Habib Bank was sold to the Aga Khan Fund on January 4, 2004, for a bid of Rs 22.4 billion. This bid is allegedly less than the worth of the total existing assets of the bank which are reportedly calculated to be Rs 23.7 billion.
Consequently, two constitutional petitions were filed in the Supreme Court challenging the privatisation of the bank.
Dr Akhtar Hassan Khan, former secretary of the Planning Commission, challenged the privatisation under Article 184(3) of the Constitution through his counsel Muhammad Ikram Chaudhry.
On Tuesday, Dr Khan’s advocate told the bench that the respondents had not provided the information needed to calculate the actual worth of the bank.

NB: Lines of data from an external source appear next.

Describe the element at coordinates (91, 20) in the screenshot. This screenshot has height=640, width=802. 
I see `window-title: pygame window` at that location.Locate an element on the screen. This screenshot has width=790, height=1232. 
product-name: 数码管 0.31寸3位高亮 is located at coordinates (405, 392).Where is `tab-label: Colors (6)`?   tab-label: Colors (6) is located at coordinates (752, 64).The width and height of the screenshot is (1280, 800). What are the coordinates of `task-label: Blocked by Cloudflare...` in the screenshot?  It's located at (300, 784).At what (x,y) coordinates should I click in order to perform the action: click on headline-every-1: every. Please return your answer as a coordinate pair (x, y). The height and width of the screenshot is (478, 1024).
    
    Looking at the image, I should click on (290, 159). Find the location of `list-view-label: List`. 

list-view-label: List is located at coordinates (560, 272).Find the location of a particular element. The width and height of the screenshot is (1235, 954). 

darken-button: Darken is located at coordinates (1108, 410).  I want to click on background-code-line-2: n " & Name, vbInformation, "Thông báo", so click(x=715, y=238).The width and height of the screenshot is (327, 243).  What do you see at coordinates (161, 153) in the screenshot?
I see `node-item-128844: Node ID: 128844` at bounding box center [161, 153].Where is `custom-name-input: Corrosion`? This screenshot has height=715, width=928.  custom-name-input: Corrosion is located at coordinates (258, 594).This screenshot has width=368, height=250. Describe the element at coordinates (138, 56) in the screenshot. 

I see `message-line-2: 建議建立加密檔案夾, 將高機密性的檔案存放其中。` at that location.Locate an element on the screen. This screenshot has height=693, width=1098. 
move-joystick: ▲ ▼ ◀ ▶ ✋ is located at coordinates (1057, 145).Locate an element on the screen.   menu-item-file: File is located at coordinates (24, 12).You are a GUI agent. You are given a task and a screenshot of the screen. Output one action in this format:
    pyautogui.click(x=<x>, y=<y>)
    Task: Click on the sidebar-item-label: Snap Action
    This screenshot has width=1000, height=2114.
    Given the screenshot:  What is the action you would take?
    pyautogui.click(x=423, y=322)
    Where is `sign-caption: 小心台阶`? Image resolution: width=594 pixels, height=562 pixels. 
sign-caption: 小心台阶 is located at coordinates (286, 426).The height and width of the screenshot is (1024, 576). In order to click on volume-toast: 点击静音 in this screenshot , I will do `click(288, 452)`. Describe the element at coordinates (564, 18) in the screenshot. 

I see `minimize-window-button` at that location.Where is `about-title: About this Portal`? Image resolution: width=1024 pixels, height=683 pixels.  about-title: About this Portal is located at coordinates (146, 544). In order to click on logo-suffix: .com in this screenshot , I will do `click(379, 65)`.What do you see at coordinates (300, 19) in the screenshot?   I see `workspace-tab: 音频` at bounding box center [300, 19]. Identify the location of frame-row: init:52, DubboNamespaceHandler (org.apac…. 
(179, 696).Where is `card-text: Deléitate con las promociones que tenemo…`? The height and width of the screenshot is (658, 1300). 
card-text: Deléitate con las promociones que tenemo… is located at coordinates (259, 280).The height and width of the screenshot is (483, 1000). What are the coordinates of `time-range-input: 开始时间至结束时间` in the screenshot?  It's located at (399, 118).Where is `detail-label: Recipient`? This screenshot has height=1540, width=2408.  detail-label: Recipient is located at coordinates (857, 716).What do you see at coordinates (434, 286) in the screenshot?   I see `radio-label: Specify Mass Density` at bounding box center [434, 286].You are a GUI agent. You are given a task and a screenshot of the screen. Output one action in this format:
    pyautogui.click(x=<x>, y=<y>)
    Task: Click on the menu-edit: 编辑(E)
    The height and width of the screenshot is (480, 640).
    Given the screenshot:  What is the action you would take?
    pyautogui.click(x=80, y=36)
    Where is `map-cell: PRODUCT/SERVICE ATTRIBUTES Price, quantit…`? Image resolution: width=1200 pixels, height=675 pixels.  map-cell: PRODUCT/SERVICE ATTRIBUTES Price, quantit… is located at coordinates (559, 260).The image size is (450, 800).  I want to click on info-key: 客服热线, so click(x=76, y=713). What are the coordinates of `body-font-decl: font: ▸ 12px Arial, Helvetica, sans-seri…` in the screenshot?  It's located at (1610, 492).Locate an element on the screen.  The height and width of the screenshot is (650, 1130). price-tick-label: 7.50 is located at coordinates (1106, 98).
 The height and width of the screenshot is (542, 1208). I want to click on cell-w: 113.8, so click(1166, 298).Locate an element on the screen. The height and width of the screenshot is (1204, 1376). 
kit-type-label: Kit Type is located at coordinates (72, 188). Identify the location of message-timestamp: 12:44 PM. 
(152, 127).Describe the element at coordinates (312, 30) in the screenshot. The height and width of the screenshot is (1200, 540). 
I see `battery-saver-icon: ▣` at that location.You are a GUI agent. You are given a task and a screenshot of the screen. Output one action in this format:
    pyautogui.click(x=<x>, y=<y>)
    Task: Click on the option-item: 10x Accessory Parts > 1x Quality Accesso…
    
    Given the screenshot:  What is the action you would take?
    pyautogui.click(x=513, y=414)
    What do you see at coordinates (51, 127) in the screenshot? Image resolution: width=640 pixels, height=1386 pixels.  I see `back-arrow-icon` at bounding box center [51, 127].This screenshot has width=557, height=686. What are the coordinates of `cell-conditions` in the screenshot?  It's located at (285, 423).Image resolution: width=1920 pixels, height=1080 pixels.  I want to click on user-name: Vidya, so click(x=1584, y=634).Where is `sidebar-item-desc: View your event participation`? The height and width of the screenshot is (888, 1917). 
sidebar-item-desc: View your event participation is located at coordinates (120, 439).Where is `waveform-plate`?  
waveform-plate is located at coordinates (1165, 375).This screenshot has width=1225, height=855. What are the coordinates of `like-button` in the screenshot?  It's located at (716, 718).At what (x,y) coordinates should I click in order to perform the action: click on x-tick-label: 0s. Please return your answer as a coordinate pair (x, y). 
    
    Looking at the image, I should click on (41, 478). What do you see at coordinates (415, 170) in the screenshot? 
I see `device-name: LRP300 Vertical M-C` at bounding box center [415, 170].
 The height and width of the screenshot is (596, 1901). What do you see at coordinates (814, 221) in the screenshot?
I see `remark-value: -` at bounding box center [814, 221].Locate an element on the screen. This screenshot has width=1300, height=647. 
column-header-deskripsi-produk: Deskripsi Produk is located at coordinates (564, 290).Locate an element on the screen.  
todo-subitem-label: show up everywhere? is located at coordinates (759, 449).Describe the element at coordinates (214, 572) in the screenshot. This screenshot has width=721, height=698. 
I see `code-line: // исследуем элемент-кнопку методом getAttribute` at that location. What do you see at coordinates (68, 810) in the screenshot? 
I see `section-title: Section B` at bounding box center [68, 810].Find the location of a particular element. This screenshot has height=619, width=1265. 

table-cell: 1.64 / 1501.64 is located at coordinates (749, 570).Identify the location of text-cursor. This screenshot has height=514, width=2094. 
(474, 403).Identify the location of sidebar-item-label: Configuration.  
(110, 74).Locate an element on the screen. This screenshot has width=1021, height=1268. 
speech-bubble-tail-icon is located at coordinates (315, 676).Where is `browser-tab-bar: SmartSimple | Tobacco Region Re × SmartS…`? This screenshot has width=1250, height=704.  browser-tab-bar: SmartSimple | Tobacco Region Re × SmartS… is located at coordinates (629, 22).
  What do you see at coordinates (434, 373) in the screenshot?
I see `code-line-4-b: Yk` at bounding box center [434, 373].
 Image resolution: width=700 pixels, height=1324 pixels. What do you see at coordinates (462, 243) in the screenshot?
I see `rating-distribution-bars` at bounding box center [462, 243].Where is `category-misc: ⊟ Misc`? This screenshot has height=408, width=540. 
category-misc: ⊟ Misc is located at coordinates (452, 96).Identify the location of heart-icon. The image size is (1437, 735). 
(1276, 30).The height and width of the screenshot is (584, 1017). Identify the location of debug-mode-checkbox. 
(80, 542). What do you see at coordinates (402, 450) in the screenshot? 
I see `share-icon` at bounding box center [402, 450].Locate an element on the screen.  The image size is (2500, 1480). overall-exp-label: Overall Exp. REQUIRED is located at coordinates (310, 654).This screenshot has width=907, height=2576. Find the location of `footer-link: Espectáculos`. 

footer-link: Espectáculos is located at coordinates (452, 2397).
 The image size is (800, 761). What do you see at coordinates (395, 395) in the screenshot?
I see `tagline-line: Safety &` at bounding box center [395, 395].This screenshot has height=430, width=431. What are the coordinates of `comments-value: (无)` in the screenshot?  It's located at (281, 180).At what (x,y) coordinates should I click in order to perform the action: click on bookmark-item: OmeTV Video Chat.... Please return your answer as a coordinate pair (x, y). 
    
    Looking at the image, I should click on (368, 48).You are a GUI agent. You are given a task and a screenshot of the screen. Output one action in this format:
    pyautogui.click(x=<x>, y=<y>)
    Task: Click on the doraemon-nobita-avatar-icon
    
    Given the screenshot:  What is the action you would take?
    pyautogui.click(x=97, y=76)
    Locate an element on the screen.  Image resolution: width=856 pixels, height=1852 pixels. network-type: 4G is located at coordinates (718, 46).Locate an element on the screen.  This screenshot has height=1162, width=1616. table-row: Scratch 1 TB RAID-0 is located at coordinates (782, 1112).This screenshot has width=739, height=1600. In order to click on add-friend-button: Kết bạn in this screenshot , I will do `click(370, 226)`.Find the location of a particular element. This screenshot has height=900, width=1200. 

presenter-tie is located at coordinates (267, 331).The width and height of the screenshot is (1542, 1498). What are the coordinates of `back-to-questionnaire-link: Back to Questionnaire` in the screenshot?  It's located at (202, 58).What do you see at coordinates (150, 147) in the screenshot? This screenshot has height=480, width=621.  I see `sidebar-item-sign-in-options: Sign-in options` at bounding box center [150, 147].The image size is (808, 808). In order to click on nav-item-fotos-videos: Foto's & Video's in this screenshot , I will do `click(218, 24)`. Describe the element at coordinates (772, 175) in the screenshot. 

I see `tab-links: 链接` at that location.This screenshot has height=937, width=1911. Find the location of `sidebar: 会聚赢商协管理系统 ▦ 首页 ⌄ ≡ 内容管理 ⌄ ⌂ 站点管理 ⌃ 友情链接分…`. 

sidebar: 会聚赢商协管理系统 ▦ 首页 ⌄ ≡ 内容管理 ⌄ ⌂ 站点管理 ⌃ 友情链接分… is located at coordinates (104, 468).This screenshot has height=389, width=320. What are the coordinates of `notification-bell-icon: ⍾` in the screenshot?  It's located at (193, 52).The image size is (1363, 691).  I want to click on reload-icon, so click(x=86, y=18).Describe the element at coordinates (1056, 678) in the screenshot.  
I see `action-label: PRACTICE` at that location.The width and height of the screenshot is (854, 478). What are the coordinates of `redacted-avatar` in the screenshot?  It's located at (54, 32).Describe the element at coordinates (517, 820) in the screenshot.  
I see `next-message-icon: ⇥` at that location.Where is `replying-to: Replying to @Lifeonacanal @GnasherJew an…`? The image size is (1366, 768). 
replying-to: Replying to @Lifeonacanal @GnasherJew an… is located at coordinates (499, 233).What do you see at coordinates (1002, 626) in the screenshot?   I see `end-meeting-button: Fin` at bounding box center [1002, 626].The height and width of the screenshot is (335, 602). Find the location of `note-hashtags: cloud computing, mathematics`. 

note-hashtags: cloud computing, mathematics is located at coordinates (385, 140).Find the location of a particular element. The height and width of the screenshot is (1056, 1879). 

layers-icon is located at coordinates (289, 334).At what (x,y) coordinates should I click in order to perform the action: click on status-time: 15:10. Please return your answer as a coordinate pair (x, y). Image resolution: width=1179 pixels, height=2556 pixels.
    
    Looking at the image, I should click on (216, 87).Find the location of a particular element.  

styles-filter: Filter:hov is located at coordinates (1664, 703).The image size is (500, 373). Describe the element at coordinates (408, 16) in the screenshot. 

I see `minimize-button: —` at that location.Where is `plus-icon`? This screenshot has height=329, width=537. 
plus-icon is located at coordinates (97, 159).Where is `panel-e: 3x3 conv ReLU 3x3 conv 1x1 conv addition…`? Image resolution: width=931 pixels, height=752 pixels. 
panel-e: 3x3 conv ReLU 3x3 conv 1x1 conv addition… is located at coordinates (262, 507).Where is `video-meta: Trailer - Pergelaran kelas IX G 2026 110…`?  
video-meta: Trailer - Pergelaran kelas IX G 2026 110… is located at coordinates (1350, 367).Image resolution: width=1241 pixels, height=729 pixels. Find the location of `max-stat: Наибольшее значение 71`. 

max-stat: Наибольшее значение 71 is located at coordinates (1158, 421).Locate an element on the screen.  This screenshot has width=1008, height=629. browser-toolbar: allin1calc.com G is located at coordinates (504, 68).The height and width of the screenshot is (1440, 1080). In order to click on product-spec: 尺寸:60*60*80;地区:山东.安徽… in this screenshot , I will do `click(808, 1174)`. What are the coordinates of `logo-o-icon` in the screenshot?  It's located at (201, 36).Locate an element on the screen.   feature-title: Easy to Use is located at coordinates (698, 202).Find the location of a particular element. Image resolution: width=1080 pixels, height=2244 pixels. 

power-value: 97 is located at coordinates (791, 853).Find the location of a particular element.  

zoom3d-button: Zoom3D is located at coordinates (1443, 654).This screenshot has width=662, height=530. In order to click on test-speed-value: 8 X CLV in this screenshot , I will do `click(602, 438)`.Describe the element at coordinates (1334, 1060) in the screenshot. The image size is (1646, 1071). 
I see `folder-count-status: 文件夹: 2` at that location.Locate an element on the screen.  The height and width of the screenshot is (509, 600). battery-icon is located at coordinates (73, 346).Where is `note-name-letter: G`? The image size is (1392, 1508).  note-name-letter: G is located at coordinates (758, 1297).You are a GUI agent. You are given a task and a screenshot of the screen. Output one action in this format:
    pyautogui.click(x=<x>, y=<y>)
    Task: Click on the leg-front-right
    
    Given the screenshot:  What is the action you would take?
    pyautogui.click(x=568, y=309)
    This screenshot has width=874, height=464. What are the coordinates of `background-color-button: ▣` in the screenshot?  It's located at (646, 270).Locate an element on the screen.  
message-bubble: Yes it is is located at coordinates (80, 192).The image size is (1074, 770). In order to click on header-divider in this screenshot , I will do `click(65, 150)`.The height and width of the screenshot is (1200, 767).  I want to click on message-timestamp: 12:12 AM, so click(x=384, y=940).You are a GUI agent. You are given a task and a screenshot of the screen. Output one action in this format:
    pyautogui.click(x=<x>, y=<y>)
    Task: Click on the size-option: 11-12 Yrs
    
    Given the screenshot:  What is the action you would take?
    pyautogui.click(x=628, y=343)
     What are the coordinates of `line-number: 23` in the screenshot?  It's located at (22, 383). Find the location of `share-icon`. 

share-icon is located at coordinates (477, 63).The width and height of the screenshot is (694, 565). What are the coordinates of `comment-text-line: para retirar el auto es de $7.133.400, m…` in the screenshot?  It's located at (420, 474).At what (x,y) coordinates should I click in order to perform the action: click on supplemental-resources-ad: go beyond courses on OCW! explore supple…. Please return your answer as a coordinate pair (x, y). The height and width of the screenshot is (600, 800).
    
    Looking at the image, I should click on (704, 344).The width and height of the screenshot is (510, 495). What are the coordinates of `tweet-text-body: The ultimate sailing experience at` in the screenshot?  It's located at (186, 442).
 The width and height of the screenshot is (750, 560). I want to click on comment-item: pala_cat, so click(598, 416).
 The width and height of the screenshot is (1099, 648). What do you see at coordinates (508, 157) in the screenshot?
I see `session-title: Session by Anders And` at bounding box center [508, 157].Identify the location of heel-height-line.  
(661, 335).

Justice Chaudhry asked Attorney General of Pakistan Makhdoom Ali Khan to provide the requested information. This includes the Statement of Qualification at different stages by 19 bidders, statements of three qualified bidders, worksheet of Chartered Accountants AF Ferguson and Company on the reserved price of the bank and a copy of the agreement.
The Cabinet Committee on Privatisation, the Privatisation Commission, HBL and Aga Khan Fund were also served notices. The bench then adjourned the proceedings till a date to be fixed later.
The other petition was filed by the Watan Party. Barrister Zafarullah Khan moved the petition on behalf of the Watan Party.
He asked the court to set aside the auction of HBL and issue directions to the Aga Khan Fund not to interfere in the bank’s affairs and management until the final adjudication of the matter by the Supreme Court.
He has maintained the sale of HBL was collusive and malafide because it was not transparent.
He said the privatisation of 51 percent of the bank’s shares at such a throwaway price would allegedly result in the enslavement of the people of Pakistan because HBL was one of the banks considered to be part of Pakistan’s economic growth.
He also maintained in his petition that a Canadian company once offered Rs 60 billion to a previous government to buy HBL, but the bid was turned down by the government.